Friday, September 25, 2009

Get 'Em While They're Young

This past Thursday through Saturday, I attended the National Newspaper Association's 123rd Convention in Mobile, Alabama.

Meeting publishers and editors of community newspapers -- mostly weekly papers -- from all parts of the United States reinforced my conviction of just how vital their work is to the overall health of an area.

Thanks to Dr. Jennifer Greer, journalism department chair at the University of Alabama and my master's project advisor, she and I were invited to present the paper and project as part of NNA's Community Building Symposium.

We heard lots of good ideas presented by people doing everything they can to help newspapers find their way to continue serving their communities through a changing economic and technological landscape.

I maintain one key is largely overlooked -- instilling the news habit when kids are young. Common wisdom says you don't wait until your child is an adult before you teach him or her to brush his or her teeth.

The problem is that not much in most newspapers is targeted to kids, is about kids, or is on a child's reading level. Our study showed less than 7% of available news space was targeted to or referred to children age 14 and under -- about 20% of the population.

Material targeted to children is largely puzzles, games, general knowledge articles, and coloring pages.

I applaud any newspaper who does that much. They have invested money and space in those products in an effort to include the youngest members of their communities in the readership of their community publication.

But most of the material we found -- even material targeted directly to children -- was written at a higher-than-9th-grade reading level.

I contend newsrooms can do more -- much more.

Part of a newspaper's responsibility is to help citizens "navigate society," according to Bill Kovach and Ted Rosenstiel, authors of The Elements of Journalism. But how credible is the map if 20% of the population is largely missing from the picture? And how useful is the map to the community's youngest citizens if they can't read it?

Want to know more about how to write real local news -- government meetings, community events, community issues, and more -- from a "kid angle" and in simple language?

Reply to this blog posting or send me an email (aander8130@gmail.com). I'd love to talk to you about scaling down local news without dumbing it down.

Our children (and their parents and teachers) can use all the help they can get in finding their way through their local world.

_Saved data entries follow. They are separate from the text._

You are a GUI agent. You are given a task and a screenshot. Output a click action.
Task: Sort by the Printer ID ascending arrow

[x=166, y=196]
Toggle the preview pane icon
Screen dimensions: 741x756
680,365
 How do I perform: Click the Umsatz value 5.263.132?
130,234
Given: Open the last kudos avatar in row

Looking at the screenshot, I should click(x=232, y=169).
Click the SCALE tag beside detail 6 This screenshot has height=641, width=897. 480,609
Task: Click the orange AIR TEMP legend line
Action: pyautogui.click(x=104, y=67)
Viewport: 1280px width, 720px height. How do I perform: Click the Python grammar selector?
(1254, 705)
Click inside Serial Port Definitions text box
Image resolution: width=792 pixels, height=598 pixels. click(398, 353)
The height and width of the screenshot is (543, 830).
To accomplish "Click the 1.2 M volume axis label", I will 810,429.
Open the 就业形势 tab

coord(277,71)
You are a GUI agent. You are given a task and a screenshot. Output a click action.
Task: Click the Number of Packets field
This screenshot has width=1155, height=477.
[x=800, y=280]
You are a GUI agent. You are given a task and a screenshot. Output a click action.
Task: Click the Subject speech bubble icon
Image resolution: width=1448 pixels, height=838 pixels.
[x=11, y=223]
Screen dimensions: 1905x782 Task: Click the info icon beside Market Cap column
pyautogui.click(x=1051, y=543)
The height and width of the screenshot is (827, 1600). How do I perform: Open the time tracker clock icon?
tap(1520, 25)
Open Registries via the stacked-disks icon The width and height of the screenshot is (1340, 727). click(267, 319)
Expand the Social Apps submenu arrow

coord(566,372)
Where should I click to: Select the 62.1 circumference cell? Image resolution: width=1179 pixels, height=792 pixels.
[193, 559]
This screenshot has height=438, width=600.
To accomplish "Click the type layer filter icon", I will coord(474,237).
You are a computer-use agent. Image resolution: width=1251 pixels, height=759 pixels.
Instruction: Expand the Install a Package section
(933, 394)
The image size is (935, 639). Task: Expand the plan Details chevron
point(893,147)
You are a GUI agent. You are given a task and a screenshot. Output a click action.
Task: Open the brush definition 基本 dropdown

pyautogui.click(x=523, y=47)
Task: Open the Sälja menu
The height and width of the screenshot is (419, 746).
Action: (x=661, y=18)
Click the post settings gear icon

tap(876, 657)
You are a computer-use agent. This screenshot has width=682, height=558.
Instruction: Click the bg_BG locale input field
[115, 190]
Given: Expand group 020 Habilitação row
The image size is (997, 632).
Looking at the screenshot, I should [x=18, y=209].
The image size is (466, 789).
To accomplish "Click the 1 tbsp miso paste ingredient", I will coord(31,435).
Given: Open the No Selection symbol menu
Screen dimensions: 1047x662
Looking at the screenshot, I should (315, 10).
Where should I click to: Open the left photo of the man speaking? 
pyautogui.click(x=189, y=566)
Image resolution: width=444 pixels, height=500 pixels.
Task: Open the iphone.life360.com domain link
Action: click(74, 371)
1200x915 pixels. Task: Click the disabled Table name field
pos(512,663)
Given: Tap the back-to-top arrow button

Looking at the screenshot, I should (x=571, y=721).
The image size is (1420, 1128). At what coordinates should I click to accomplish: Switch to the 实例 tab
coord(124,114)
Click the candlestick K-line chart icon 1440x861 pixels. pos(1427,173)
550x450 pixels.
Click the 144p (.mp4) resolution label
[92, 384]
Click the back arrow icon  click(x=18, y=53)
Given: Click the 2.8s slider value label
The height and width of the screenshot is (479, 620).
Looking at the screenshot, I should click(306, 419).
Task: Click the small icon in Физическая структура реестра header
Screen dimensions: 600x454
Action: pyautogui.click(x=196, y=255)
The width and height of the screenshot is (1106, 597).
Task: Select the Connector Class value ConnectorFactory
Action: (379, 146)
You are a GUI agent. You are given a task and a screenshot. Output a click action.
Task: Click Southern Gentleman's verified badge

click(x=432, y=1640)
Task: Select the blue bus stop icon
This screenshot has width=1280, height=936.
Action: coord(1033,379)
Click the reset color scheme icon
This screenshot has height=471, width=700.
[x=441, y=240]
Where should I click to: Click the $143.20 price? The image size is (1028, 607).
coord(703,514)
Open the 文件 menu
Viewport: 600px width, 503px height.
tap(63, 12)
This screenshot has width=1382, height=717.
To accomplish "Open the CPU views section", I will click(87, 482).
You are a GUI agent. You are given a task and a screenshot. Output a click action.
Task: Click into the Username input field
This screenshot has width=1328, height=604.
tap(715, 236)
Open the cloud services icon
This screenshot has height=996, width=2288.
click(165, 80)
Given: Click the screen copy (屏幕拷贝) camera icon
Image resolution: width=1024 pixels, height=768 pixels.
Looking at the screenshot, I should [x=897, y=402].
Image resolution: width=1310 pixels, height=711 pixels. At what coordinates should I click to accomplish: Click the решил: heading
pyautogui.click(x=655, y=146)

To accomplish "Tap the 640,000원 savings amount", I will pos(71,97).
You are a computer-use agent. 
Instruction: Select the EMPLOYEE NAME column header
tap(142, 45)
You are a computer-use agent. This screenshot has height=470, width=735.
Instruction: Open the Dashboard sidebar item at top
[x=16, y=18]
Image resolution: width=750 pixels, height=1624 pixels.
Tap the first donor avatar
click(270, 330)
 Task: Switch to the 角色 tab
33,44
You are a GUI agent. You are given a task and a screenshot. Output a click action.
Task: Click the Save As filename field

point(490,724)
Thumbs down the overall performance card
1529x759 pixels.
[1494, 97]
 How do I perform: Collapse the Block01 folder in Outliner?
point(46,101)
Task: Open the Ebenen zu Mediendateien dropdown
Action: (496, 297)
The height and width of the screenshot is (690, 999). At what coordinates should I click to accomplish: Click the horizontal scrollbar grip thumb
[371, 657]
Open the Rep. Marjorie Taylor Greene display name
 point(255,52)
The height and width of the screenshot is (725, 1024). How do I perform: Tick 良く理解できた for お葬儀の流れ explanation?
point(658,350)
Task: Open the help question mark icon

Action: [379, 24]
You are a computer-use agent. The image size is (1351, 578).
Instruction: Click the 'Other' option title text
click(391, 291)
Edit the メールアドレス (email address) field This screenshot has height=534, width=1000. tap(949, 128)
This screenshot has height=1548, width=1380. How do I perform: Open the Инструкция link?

Kid-sized real toothbrushes, kid-sized real news -- makes sense, yes?

2 comments:

Anonymous said...

Hi, Anne --

Yes, it makes sense!

My boys are interested in the newspaper right now mainly via the comics. But it's a start. They refuse to miss their comics.

From that, they occasionally branch out to space stories (NASA photos in particular) and occasionally make fun of stories that are weird, especially if Mom and Dad point them out.

Notice that two out of their three "connections" have to do with humor. Humor is a way to reach kids, especially past the uber-elementary level.

Once in awhile, I catch my 16-year-old even reading the weather.

I think the news should adopt the colonial newspaper habit of encouraging submissions of locally written stuff and really using it... a lot. A lot of school classes take part in this kind of thing when offered. But it should be more frequent and more clearly advertised for various audiences (teenagers answer this; little kids answer this; grown-ups answer this).

We need to be patient with children, too. I've often heard that "political awareness" is the goal -- that kids should be "politically aware" via the press. Heck, I sometimes am not "politically aware" via the press, in that many times political stories are all "same old same old." I'd much rather read other parts of the paper. We should give the kids the same room for individuality. It's just as important to the health of journalism for people to tune in to the comics!

Thanks --

Julie

Anne said...

Thanks, Julie. I appreciate your thoughtful comments.

Yes, comics are a good start. Anywhere is a good start, actually, and different kids find different starting points.

I can still tell you the names of the three columnists I read in the newspaper when I was ten years old. They provided much of my growing up guidance, as my parents and I had a somewhat strained relationship.

My particular project, however, was about reporting regular local news -- government meetings, community events, and community issues -- in a way that children could understand. As part of the community, they need this information now -- not just when they "grow up." And they need to develop the "news" habit, not just the "comics, sports, gossip" habit now.

And, yes!, news organizations need to interact with their readers in much more focused ways. It's good to have an open forum, but directed conversations have their place, too.

I'm sorry you didn't see my presentation in Anniston. I shared a copy of the "Student Briefing Page," an eight-page section (!) published by Newsday in 1991 that was written for older elementary school/middle school students and contained an interactive feature. Editor Bill Zimmerman drew cartoons with blank dialogue bubbles and asked readers of all ages to write the dialogue. The topic? The Balkan War.

He still works in this line, by the way. Go to www.makebeliefscomix.com to see his current work.